Николас закончил историю из сорок девятого года с юмором, пояснив:
— Вы знаете, Максим, ваш коллега, пардон, коллега по принадлежности к Советской России, предложил мне сто фунтов, если я соглашусь на сотрудничество. Сто фунтов?! Это мне, который является идейным врагом фашизма, воевал с ним. Ненавидит войну. Меня смущала не сумма, а слабая информированность «коллеги из-за железного занавеса».
— Что вы имеете в виду?
— «Коллега» думал осчастливить меня сотней фунтов, считая, что мотивом согласия может быть мое бедственное положение, как бывшего военнопленного! — коротко засмеялся Николас. — Я в это время уже получал пенсию от британского правительства и имел от него же доход от баронства.
— Но вы еще и работали?
— Да, в Букингемском дворце, по истории. Это тоже неплохо оплачивалось. Туда меня устроил, точнее пригласил, мой товарищ по Кембриджу. Правда, я уже оканчивал, когда Энтони только пришел на первый курс университета.
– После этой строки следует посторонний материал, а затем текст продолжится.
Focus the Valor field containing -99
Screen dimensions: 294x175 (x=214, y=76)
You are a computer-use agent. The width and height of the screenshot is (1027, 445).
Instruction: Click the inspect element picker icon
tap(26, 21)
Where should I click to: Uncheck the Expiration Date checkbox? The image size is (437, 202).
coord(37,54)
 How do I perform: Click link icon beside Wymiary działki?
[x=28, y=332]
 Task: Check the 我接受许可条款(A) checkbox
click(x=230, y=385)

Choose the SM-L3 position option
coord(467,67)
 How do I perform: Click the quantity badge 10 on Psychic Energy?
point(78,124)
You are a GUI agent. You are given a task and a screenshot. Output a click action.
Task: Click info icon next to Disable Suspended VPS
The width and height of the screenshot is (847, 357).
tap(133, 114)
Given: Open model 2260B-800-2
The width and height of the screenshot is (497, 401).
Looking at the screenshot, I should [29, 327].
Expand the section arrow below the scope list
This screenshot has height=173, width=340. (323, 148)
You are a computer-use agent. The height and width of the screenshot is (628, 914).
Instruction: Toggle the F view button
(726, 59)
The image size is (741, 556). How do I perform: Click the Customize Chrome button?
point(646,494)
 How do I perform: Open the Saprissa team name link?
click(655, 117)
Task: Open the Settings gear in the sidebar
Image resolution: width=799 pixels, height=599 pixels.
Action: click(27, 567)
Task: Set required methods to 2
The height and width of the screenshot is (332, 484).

Я подумал, что мой «коллега», по-видимому, спутал положение с нашими военнопленными после войны. Иначе он не опирался бы на такую основу: не просто шаткую, но и не реальную для англичанина, как подданного королевы и джентльмена.
— А в шестидесятом?
— Это была попытка побеседовать со мной по телефону. Ответ был тот же! Я согласия не дал даже на встречу.
— Почему?
— Не хотел быть пешкой в чужой игре, которую в то время не считал правой.